• **Requirement**
Pull out every line in the data that has the string "Open" in it.

(Records shown)

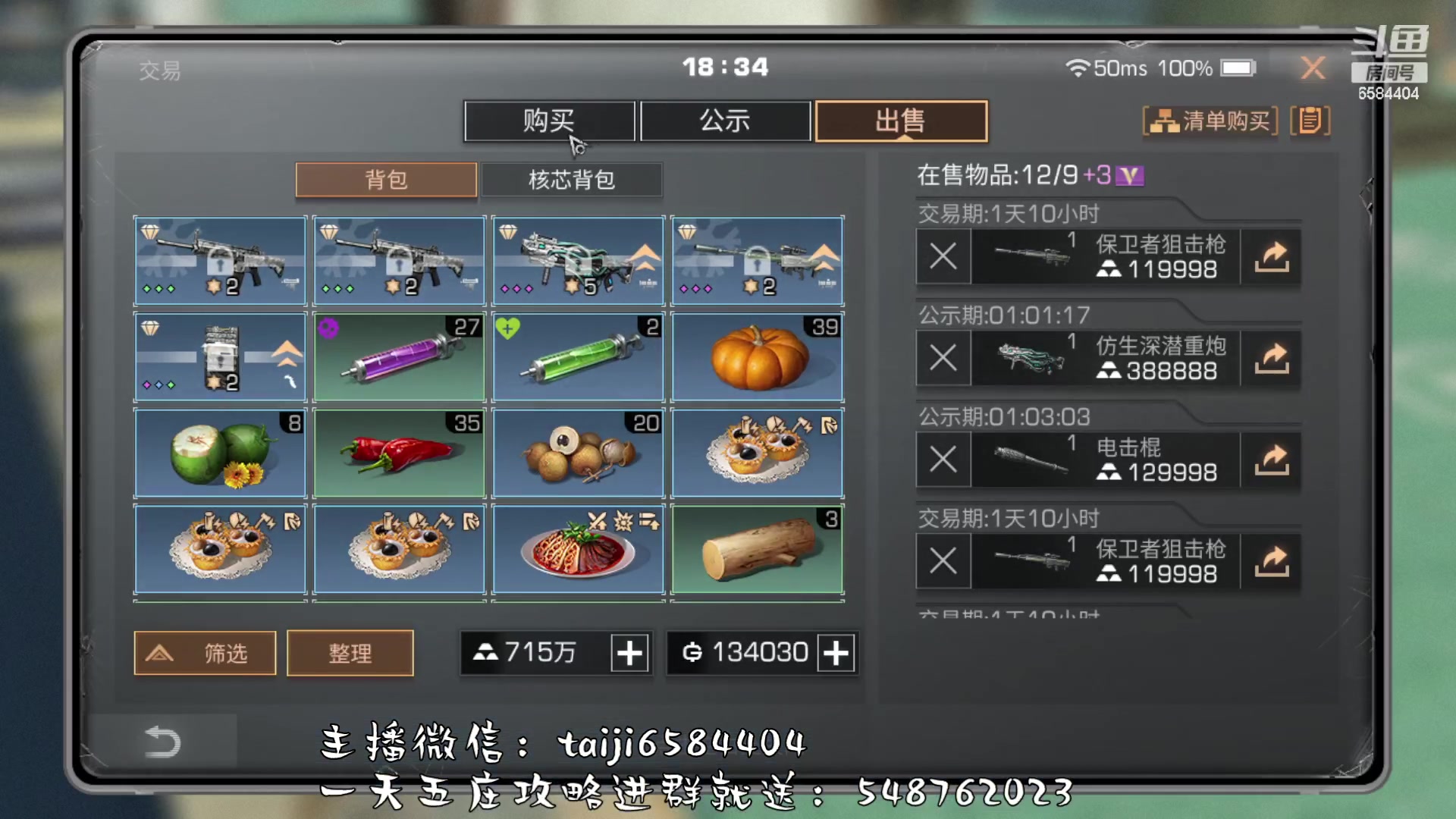Viewport: 1456px width, 819px height.
Task: Click the share icon for 仿生深潜重炮 listing
Action: [1272, 358]
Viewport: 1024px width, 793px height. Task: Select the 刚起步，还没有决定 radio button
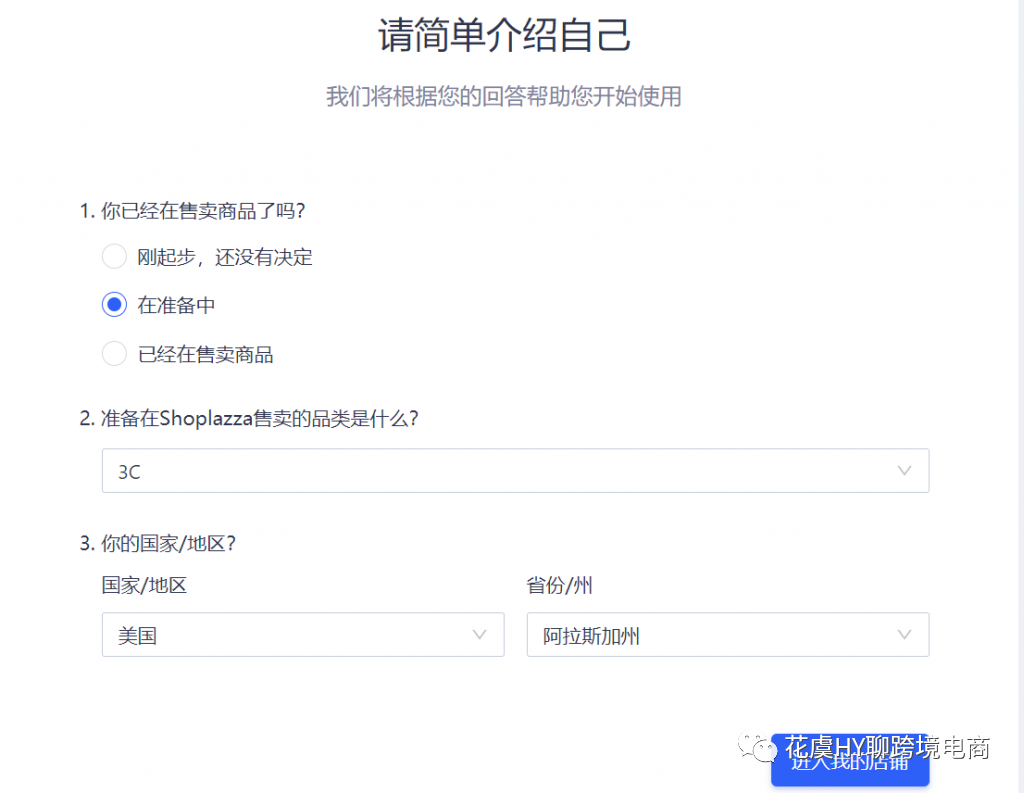tap(114, 256)
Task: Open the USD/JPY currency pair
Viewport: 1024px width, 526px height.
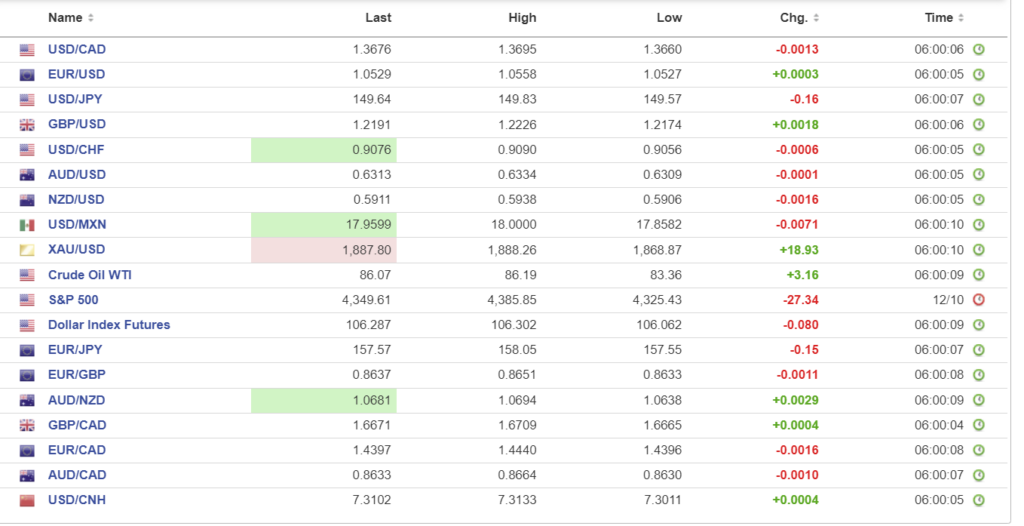Action: tap(75, 100)
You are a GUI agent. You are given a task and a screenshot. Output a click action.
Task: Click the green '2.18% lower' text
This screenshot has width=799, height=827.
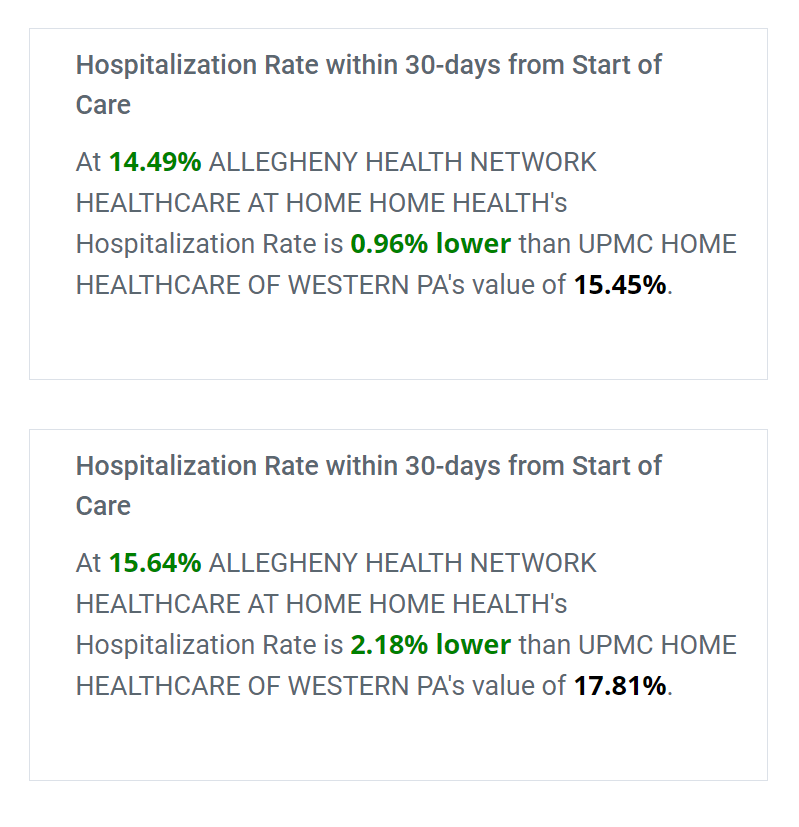(x=430, y=645)
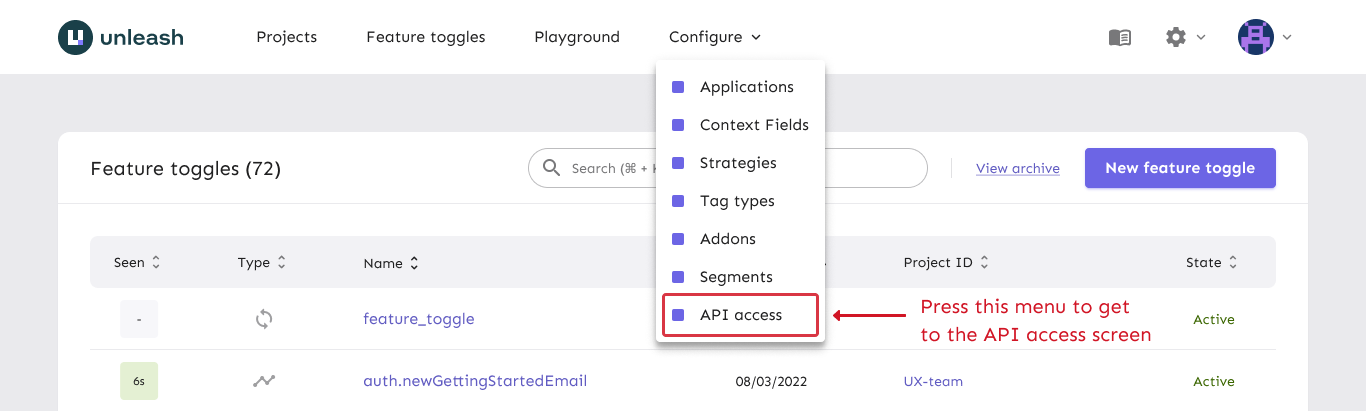1366x411 pixels.
Task: Expand the chevron next to user avatar
Action: (x=1287, y=37)
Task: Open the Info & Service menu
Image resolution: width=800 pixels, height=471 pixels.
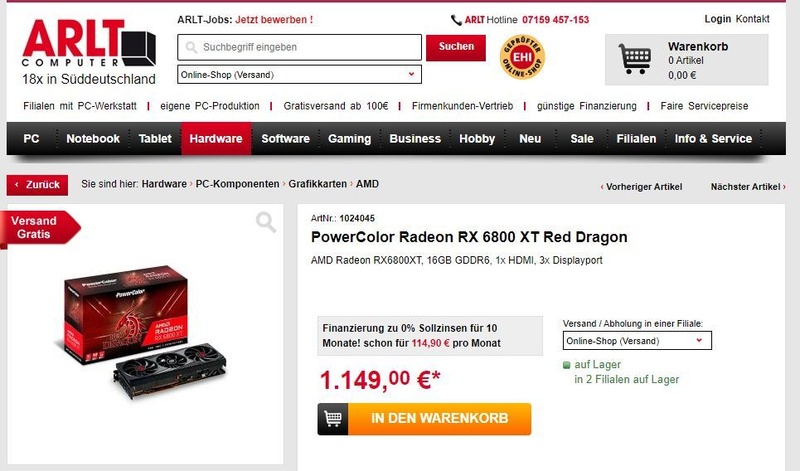Action: point(713,138)
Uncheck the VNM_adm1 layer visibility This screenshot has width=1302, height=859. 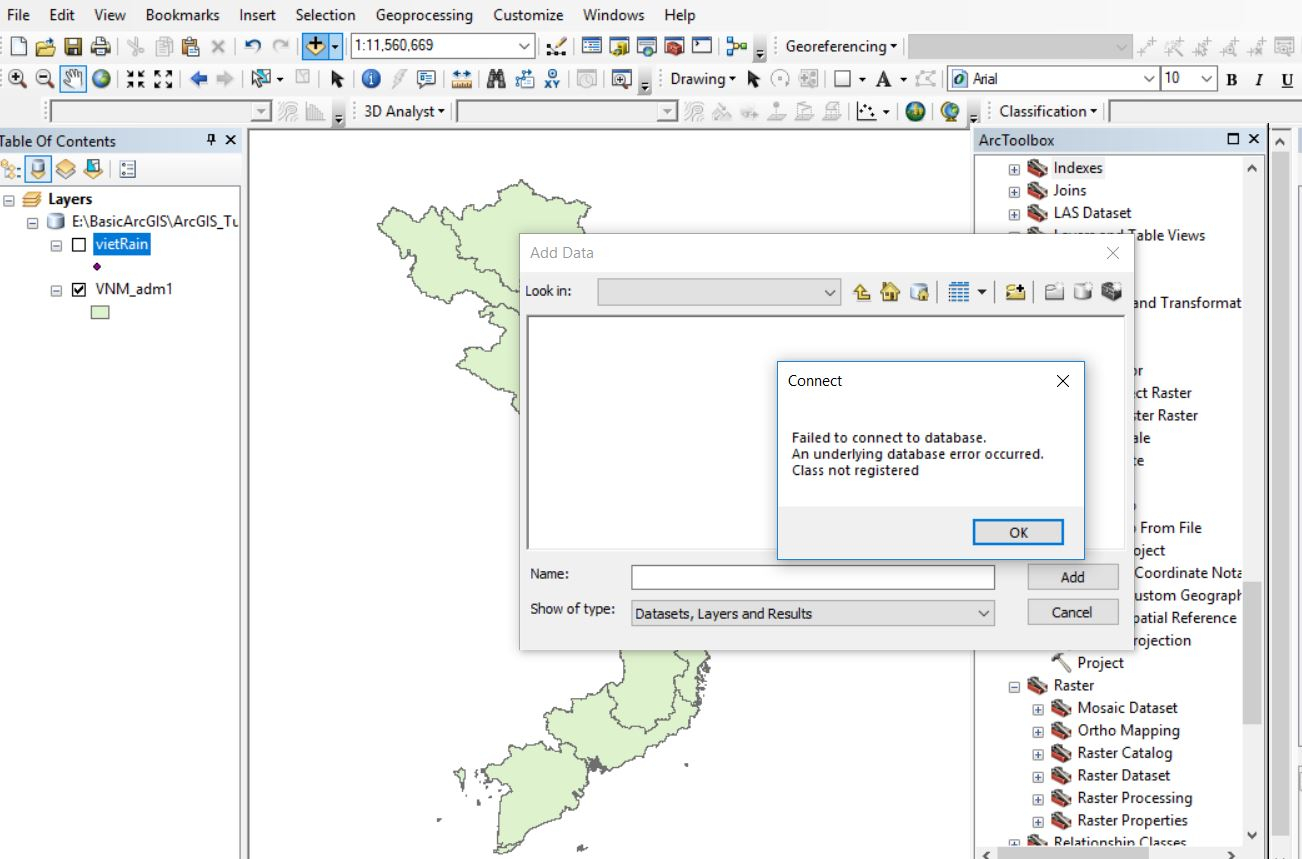click(x=79, y=290)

(End Records shown)

• **Answer below**
Task: Open the USD/JPY currency pair
Task: Open the Info & Service menu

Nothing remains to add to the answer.